“Nenhum organismo vivo pode existir durante muito tempo em condições de realidade absoluta, mantendo a sanidade; há quem diga que até as cotovias e os gafanhotos sonham. Hill House, uma casa nada sã, erguia-se solitária entre as colinas que as rodeavam, com uma profunda escuridão dentro de si; existia há oitenta anos e provavelmente existiria por mais oitenta. Por dentro, as paredes continuavam sólidas, os tijolos encaixados com precisão uns nos outros, os soalhos firmes e as portas sensatamente fechadas; o silêncio cobria a madeira e a pedra de Hill House, e o que por lá andasse, andava sozinho.”
Assim começa “A Maldição de Hill House” (Cavalo de Ferro, 2023 – reedição), um romance de terror da mestre Shirley Jackson. Um olhar de 360 graus que, no momento do regresso ao ponto inicial, traz consigo uma mudança transformadora, apesar de à superfície nada parecer ter mudado.

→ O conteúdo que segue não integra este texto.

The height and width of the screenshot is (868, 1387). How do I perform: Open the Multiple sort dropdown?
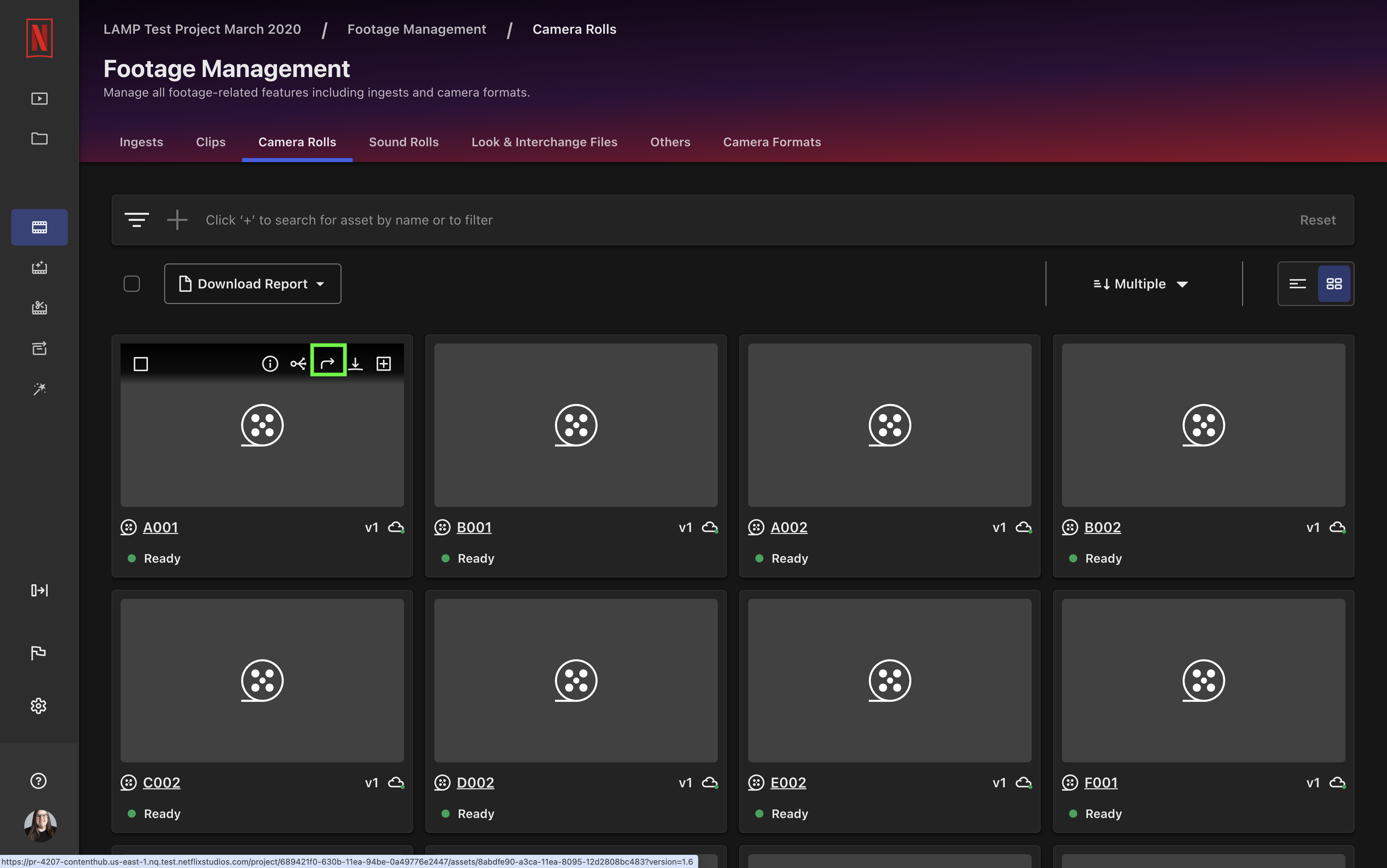pyautogui.click(x=1140, y=284)
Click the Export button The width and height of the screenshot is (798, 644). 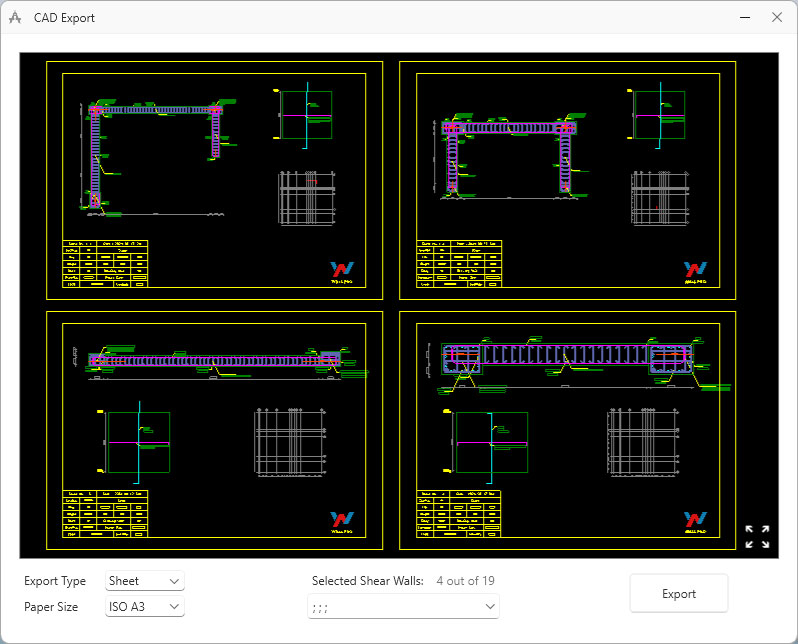click(x=678, y=593)
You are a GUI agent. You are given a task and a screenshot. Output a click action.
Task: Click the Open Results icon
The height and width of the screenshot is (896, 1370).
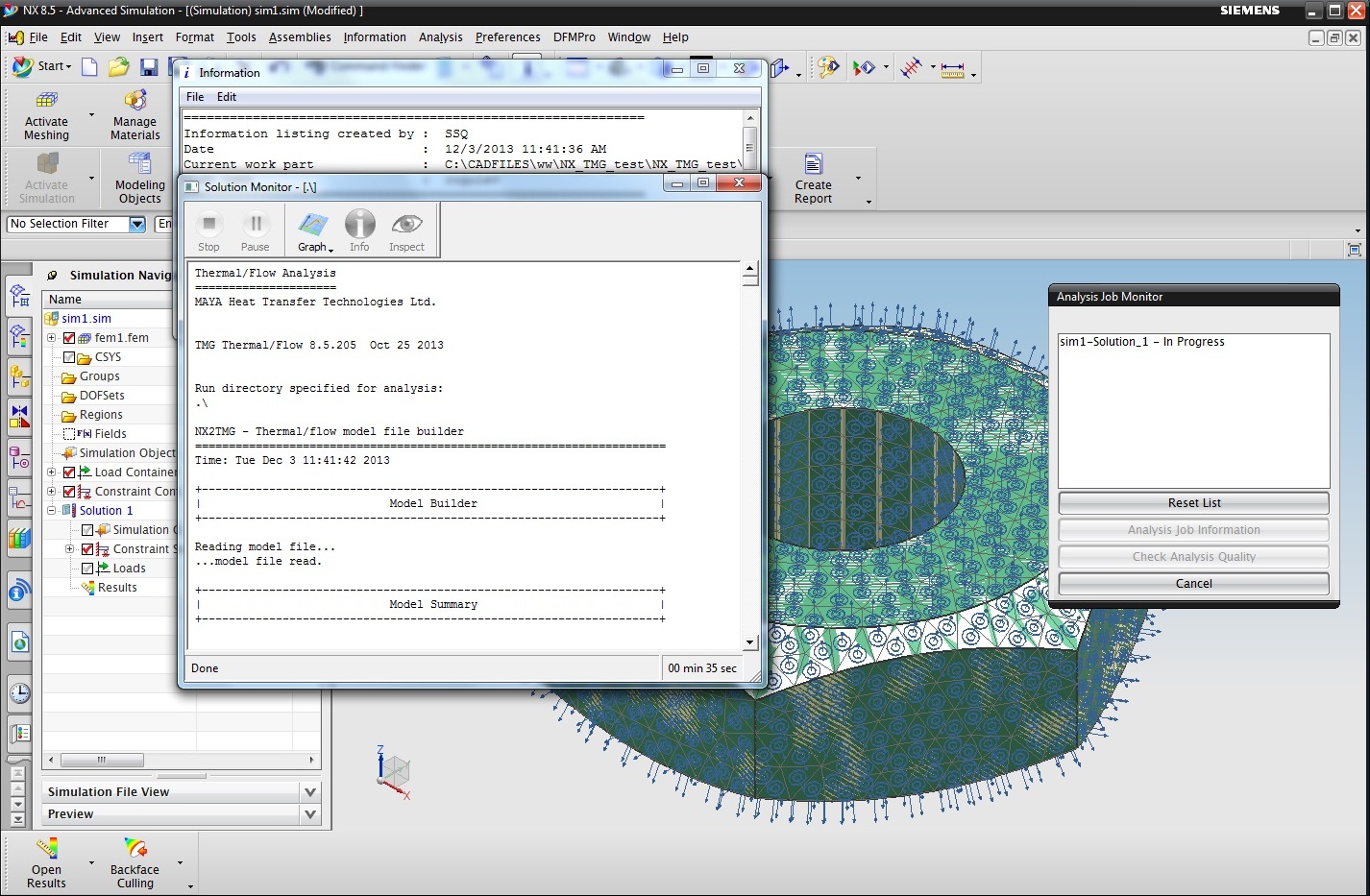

Doutorado em Filosofia e formado em Antropologia, John Montague tem uma missão: estabelecer-se, durante um período temporal, em Hill House, com vista à publicação do seu trabalho final sobre as causas e os efeitos dos distúrbios psíquicos numa casa dita assombrada. Para tal, depois de vasculhar os arquivos das sociedades psíquicas e de antigos jornais sensacionalistas e relatórios de psicólogos, chega a cerca de uma dúzia de nomes, enviado-lhes uma carta onde eram convidados “a passar parte ou todo o Verão numa casa de campo confortável, antiga, mas perfeitamente equipada com canalização, electricidade, aquecimento central e colchões limpos. O objectivo da estadia, conforme claramente descrito nas cartaz, era observar e explorar as histórias desagradáveis que circulavam sobre a casa durante a maior parte dos seus oitenta anos de existência”.
Montague acabou por receber quatro respostas, tendo a equipa paranormal ficado constituída por duas mulheres: Eleanor Vance, que toda a vida tinha ansiado por uma experiência deste tipo. Alguém que, depois de a mãe morrer, transferiu o ódio genuíno que com ela mantinha para a irmã; e Theodora, que preferia um mundo feito de prazeres e cores ao dever e à consciência, “atributos que assentavam muito bem às escuteiras”. A esta dupla junta-se Luke Sanderson, um mentiroso e um ladrão, sobrinho da dona de Hill House, que dizia que este “tinha a melhor educação, a melhor roupa, o melhor gosto e os piores comportamentos que ela alguma vez conhecera”.
A primeira descrição da casa surge através de um aviso da mente de Eleanor, que decide ignorá-lo: “Hill House é vil, é doentia; vai-te embora daqui já”. Uma casa que se assemelhava a um “lugar de desespero, mais assustadora porque a fachada parecia estar acordada”. “Era uma casa sem bondade, jamais destinada a ser habitada, sem lugar para o ser humano, para o amor ou para a esperança”.
Shirley Jackson convida o leitor a entrar em Hill House por sua conta e risco, tecendo uma trama admirável sobre a memória, o trauma e o medo, atravessando uma galeria de personagens que, a dado momento, deverá estar em perfeita sintonia: “É mais difícil atear fogo a uma casa do que se pensa”. Terror de primeira qualidade.